Considerato che la fase di avvio del Sistema è la più difficile si comprende come il ruolo della Provincia, non in termini burocratici ma propositivi, possa essere cruciale tenendo conto delle dimensioni del progetto e dell’interesse dell’ente a promuovere un’integrazione equilibrata, con la presenza di tutte le situazioni significative esistenti nel territorio.
In riferimento all’esperienza italiana in corso il ruolo della Provincia è l’unico dato saliente che trova riscontro nel nostro caso. Infatti in Italia i sistemi museali realizzati sono prevalentemente di ambito provinciale e la Provincia ha svolto il ruolo di «promotore dell’avvio della rete e, in un secondo momento, di coordinatore e gestore della rete stessa»((Ibid., p. 35)). Per gli altri aspetti il sistema bresciano dei musei della tecnica e del lavoro industriale dovrebbe differenziarsi sensibilmente dai sistemi sinora attivati in Italia, che sono caratterizzati da: alta formalizzazione, bassa connettività, elevata centralizzazione, elevata dimensione, collaborazione nelle aree non scientifiche, origine da parte degli amministratori locali.
In particolare il sistema qui proposto non dovrà nascere unicamente su impulso amministrativo ma essere promosso congiuntamente, sin dall’inizio, sia dall’ente pubblico che dalle principali realtà museali coinvolte, a partire dalla Fondazione MusIL e dal Sistema museale della Valle Trompia, con l’interessante prospettiva di correlarsi alla rete dei musei etnografici che è promossa dalla Provincia di Brescia. Si prefigge di realizzare forme di alta connettività su situazioni cruciali quali la cura e lo studio delle collezioni, a fronte di reti a bassa connettività. Non seguirà le altre esperienze italiane né per quel che riguarda l’elevata centralizzazione né l’elevata dimensione (solo la sede centrale del MusIL è di dimensione medio-grande). Considera la collaborazione sulle aree scientifiche altrettanto se non più importante di quella concernente gli aspetti promozionali e gestionali.
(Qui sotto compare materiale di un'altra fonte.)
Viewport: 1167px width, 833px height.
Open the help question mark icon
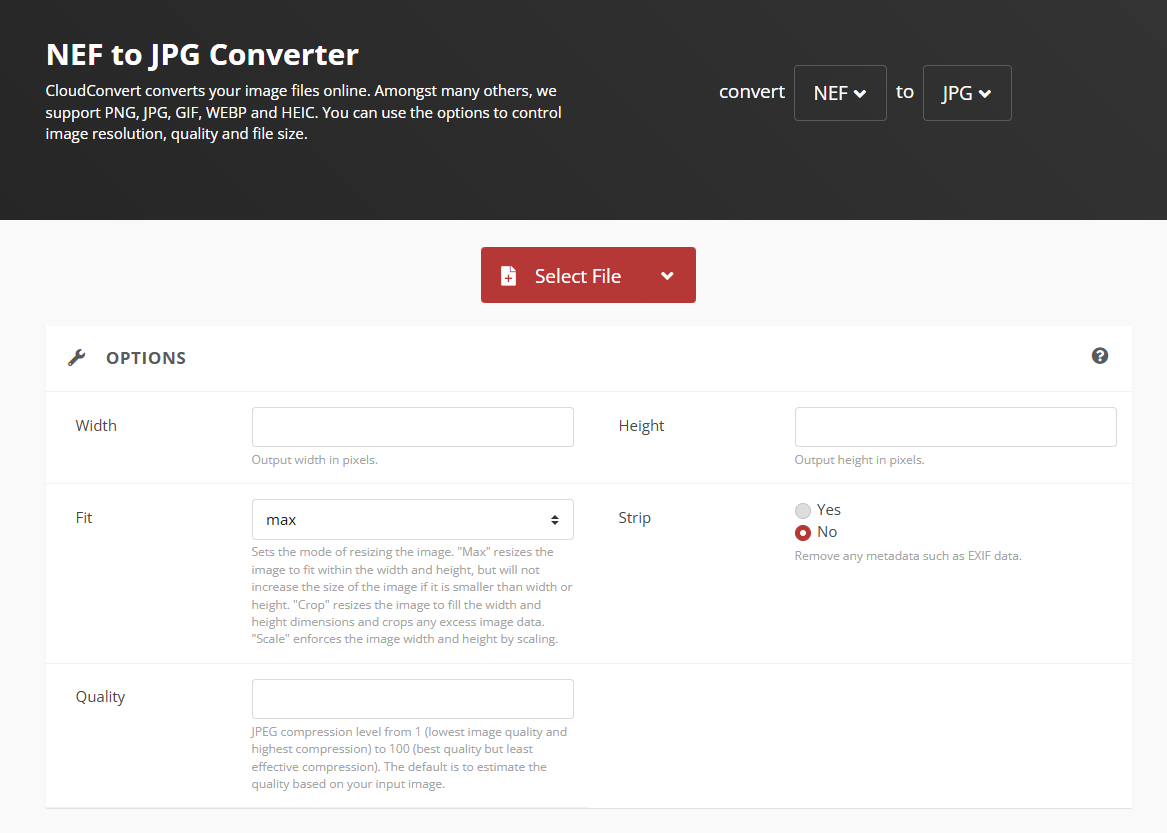click(1100, 355)
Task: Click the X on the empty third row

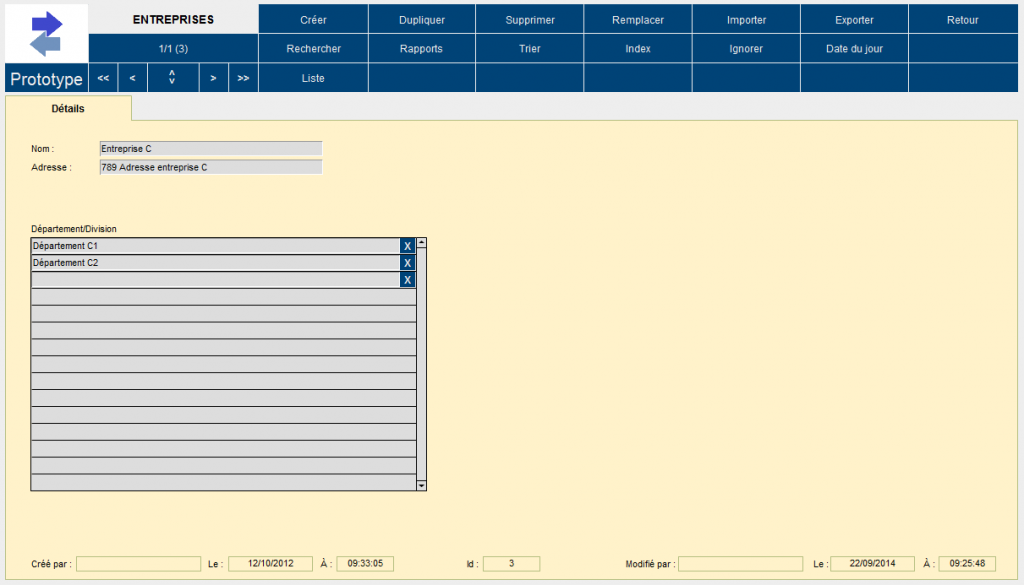Action: 407,280
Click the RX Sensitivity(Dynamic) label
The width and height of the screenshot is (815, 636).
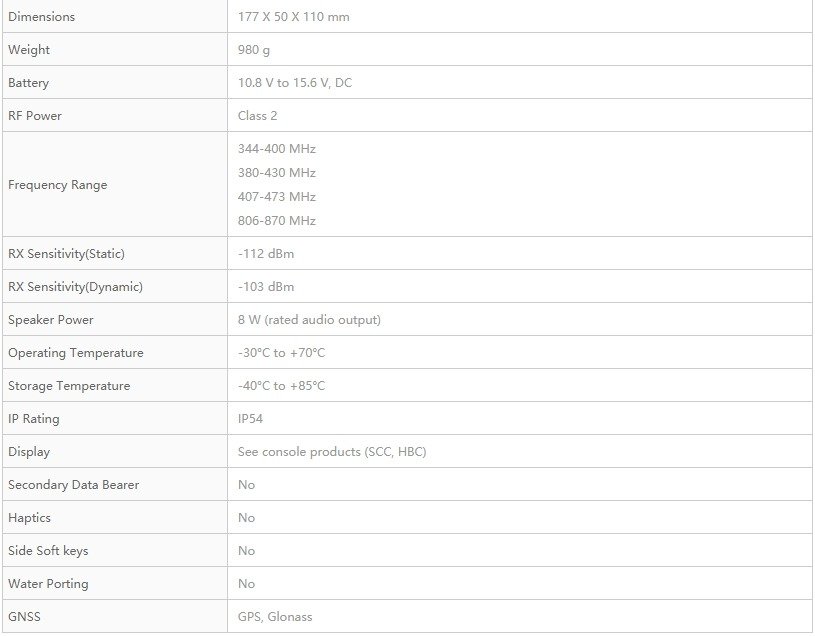pyautogui.click(x=75, y=287)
La stessa netta distinzione tra sistemi tematici e sistemi territoriali, che è alla base di tutte le analisi di caso esistenti, viene meno nel nostro progetto. Infatti la dimensione territoriale, il legame con il territorio e l’obiettivo di farne un elemento fondamentale del sistema, non è meno importante dell’assetto tematico, centrato sulla tecnica e il lavoro industriale, in una prospettiva storica, in cui la cultura materiale si coniuga alla storia generale locale e sovralocale.